:: Exercise objective ::
The required output is an exact copy of the lines from the one containing "Given: Click the red Remover X icon" through the end of the entries below, with pictures removed.

:: Dataset

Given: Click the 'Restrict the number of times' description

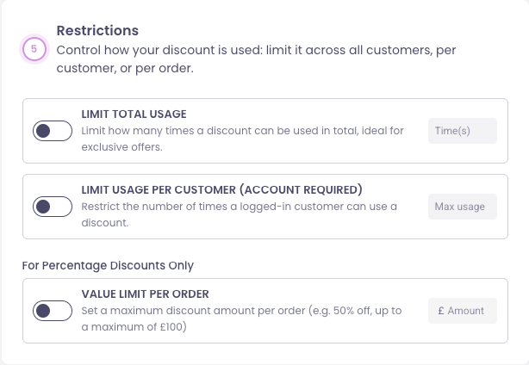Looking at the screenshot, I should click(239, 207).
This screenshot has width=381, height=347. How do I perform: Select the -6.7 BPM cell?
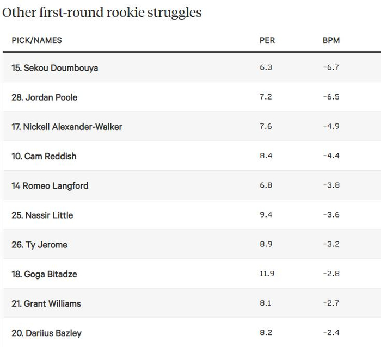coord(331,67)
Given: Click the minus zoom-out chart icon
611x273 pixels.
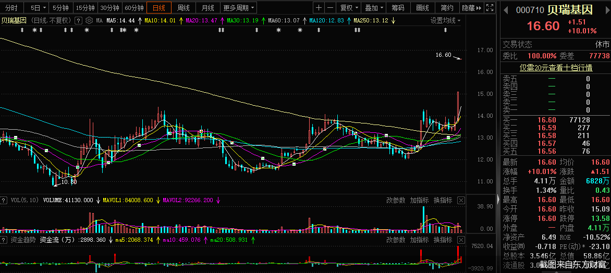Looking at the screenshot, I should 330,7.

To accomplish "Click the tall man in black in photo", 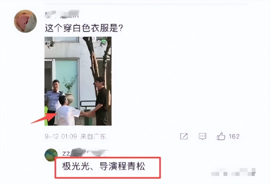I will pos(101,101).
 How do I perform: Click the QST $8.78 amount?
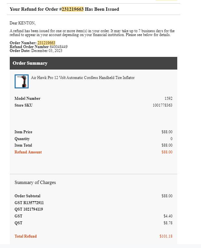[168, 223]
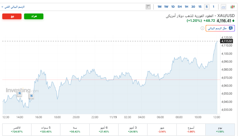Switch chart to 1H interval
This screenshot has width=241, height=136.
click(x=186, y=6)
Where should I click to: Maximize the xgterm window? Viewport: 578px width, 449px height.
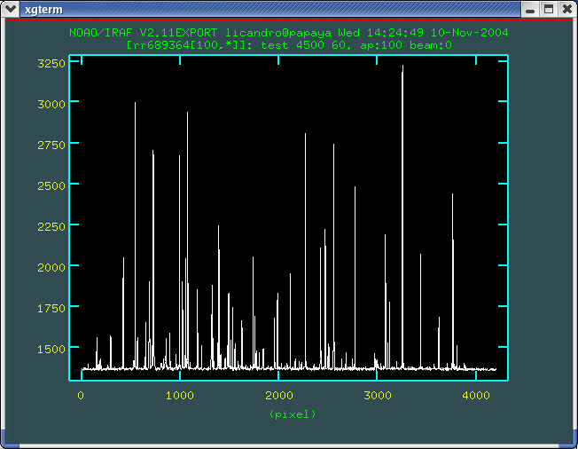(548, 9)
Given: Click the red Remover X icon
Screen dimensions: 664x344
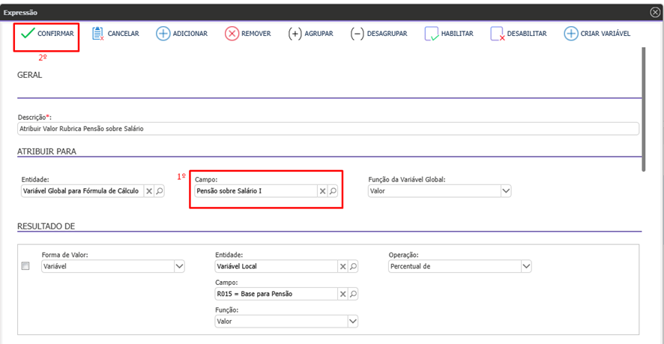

::::

:: Task response ::
Given: Click the red Remover X icon
Screen dimensions: 664x344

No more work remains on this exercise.